Si Wind And Wuthering n'est pas le plus complexe des albums de Genesis à reproduire, certains classiques plus touffus techniquement sont à l'honneur. Evidemment, si toutes les parties qu'il s'appropriera sont impeccables, Steve Hackett n'a plus la même dextérité. C'est alors que l'intervention de Rob Townsend est des plus intéressantes. En parallèle de la six cordes, il doublera toutes les parties de guitares au saxophone soprano. Opportunité quand Hackett faiblit sur certaines notes, où occasion pour ce dernier de jouer des parties plus simples mais ne figurant pas sur la composition originelle. Au-delà de simplifier, donc, Steve Hackett réussit à enrichir certains morceaux, la partie de guitare étant alors audible mais avec des couches supplémentaires qui ne font qu'accentuer l'émotion (et lorsque le groupe conclura avec "The Musical Box" ce set principal, la crise de larmes est garantie).

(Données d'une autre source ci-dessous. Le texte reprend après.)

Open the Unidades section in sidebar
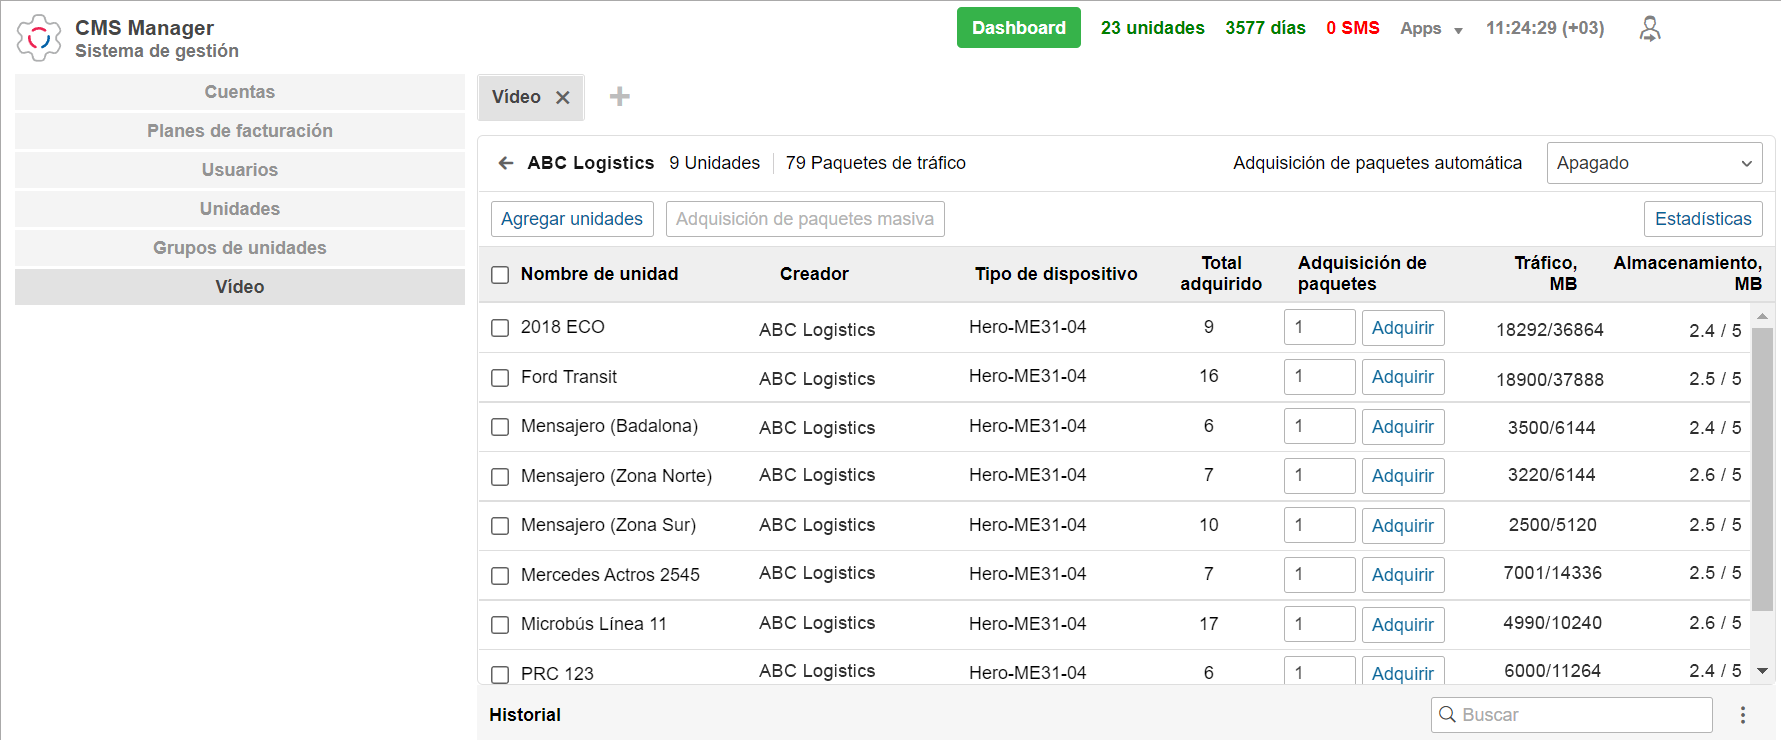Screen dimensions: 1781x740 pyautogui.click(x=240, y=209)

Le groupe ne se contente pas d'interpréter Wind And Wuthering dans son intégralité comme sur une simple tournée anniversaire. Il y aura un morceau faisant partie des sessions d'enregistrements mais pas sur le produit final, "Inside And Out", mais aussi la merveilleuse "Dance On A Volcano" ou encore "Firth Of Fifth", laissant l'incroyable Roger King (claviers) s'exprimer à sa guise. Des morceaux de choix interprétés avec brio et envie.
En conclusion, comme à l'accoutumée, "Los Endos". Bien différente de la version du sublime "A Trick Of The Tail", c'est une version bien réarrangée, incluant de nouveaux thèmes, qui est dévoilée ici. Pour notre plus grand bonheur. Le Trianon a vibré aux sons de Steve Hackett et de Genesis, on a vu des âmes s'essouffler devant des rythmes alambiquées, hautement progressifs, et s'envoûter devant le charisme de Nad Sylvan, qui ferait réfléchir Phil Collins sur l'orientation à prendre pour la prochaine reformation du groupe. C'est ce Genesis-là que nous avons envie d'entendre, pas la poutre commerciale incandescente et sans saveur que le géant est devenu.